Thursday, November 26, 2020
Evan J. Criddle recently published an article entitled, Stakeholder Fiduciaries, Wills, Trusts, & Estates Law ejournal (2020). Provided below is the abstract to the Article.
Legal scholars and judges often assert that fiduciaries bear a duty of “undivided loyalty” that precludes concern for self-interest. This chapter explores the limits of selfless loyalty in American fiduciary law by showing that the law often permits parties to serve as fiduciaries while also maintaining a beneficial interest in their own exercise of fiduciary power. I coin the term “stakeholder fiduciary” to describe these fiduciaries who are formal beneficiaries of their own exercise of fiduciary power. I argue that stakeholder fiduciaries are genuine fiduciaries despite the fact that they claim a beneficial interest in their own performance. But I also make the case that fiduciary law does (and should) treat stakeholder fiduciary relationships differently than non-stakeholder fiduciary relationships.
Stakeholder fiduciary law departs from non-stakeholder fiduciary law in two important respects.

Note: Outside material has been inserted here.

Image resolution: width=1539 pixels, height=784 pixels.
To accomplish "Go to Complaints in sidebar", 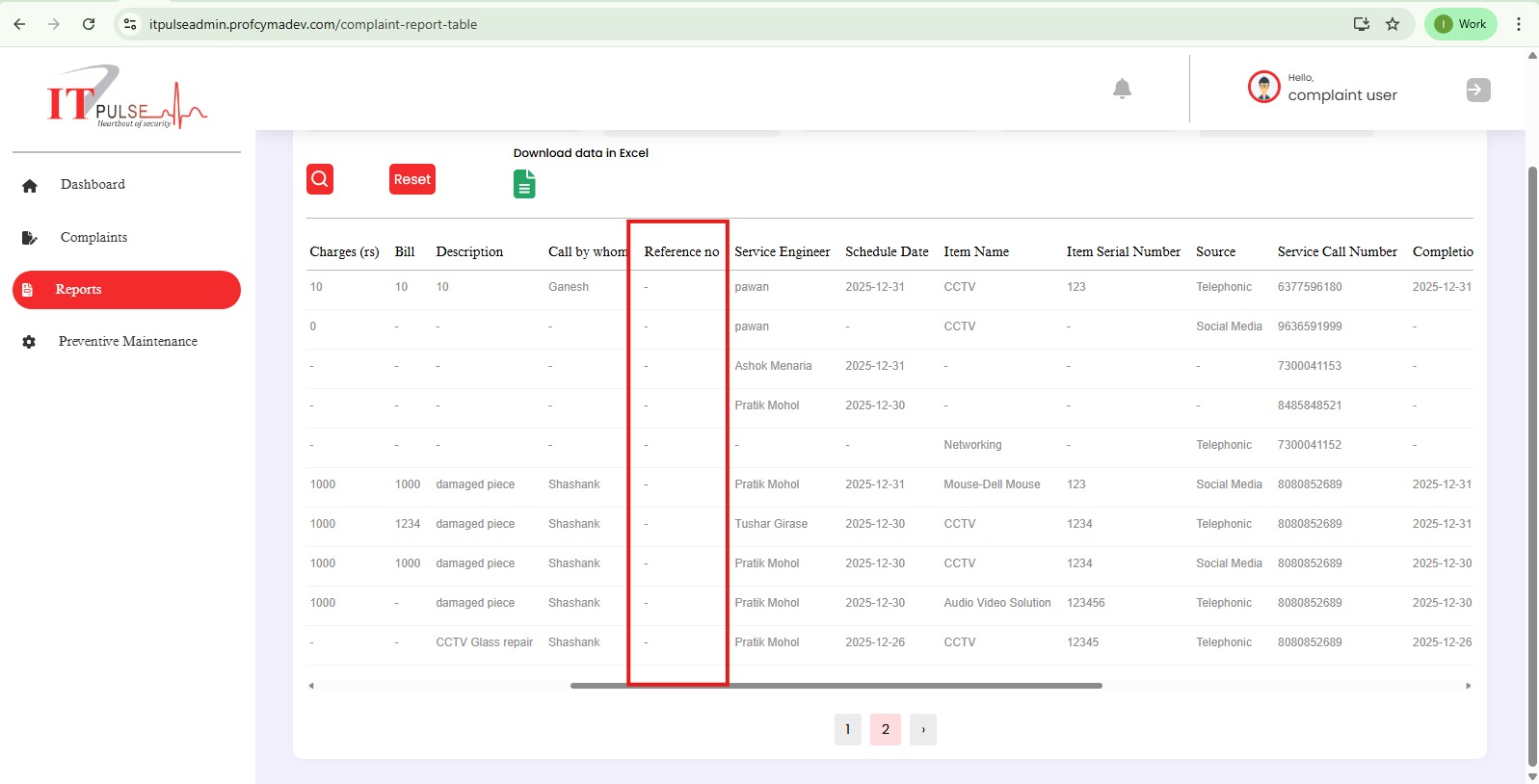I will 93,238.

First, the fiduciary duty of loyalty applies differently to stakeholder fiduciaries, requiring not complete self-abnegation, but rather solidarity with other beneficiaries. This means that a stakeholder fiduciary may retain an equitable share of the profits she generates through her position—even when those profits are the product of conflicted transactions or misappropriated opportunities. More striking still, when a stakeholder fiduciary exercises voting rights in collective governance, she may vote solely in her own interests as long as she does not misuse her voting power to undermine the purposes of the fiduciary relationship or dominate other beneficiaries.

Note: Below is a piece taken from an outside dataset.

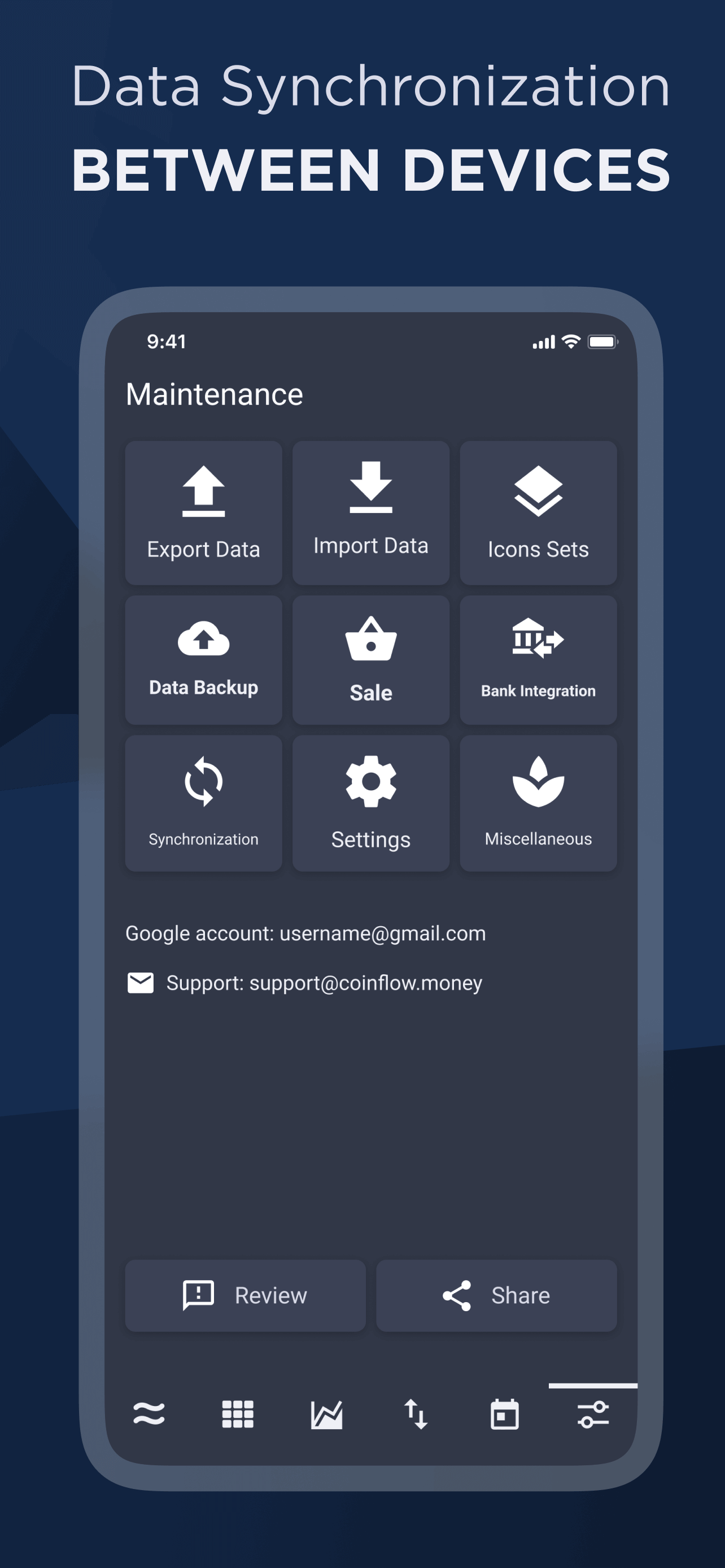Tap the support@coinflow.money email link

Second, courts repose a different kind of trust in stakeholder fiduciaries. When a non-stakeholder fiduciary is alleged to have violated her duty of care, courts do not ordinarily accord any deference to the fiduciary’s judgment. The same cannot be said of stakeholder fiduciaries: as long as a stakeholder fiduciary’s interests are plausibly aligned with the interests of other beneficiaries, courts allow the fiduciary to decide for herself how much time and energy she should devote to a particular decision. Taking into account the stakeholder character of certain fiduciary relationships therefore clarifies why courts apply a highly deferential standard of review to the decisions of some fiduciaries (e.g., business partners) but not others (e.g., investment managers). The best explanation, I argue, is that courts trust stakeholder fiduciaries to exercise reasonable care without intrusive judicial oversight precisely because these fiduciaries have a direct personal stake in their own performance.

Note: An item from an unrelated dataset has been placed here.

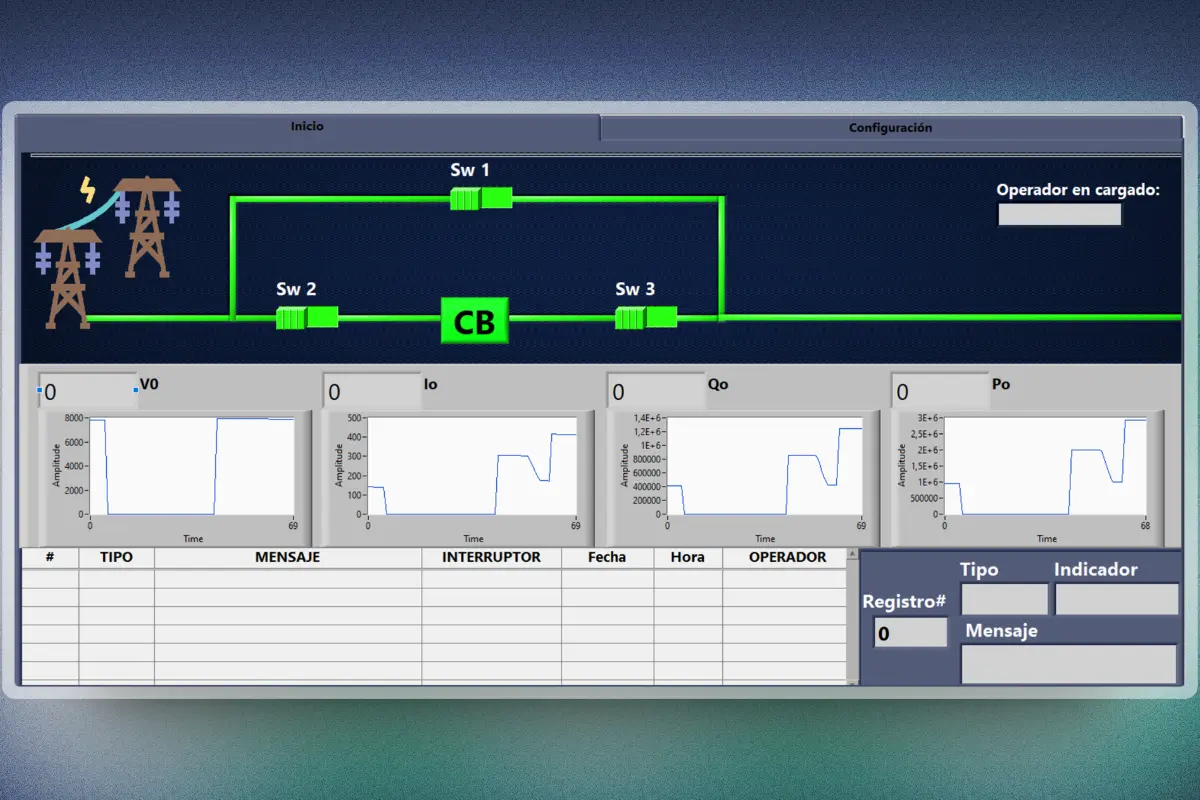Click inside the Po waveform chart
The height and width of the screenshot is (800, 1200).
tap(1045, 465)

Jeffrey A. Cooper, John R. Ivimey, & Katherine Mulry recently published an article entitled, 2019 Developments in Connecticut Estate and Probate Law, Wills, Trusts, & Estates Law ejournal (2020). Provided below is the abstract to the Article.
This Article provides a summary of recent developments affecting Connecticut estate planning and probate practice. Part I discusses 2019 legislative developments. Part II surveys selected 2019 case law relevant to the field.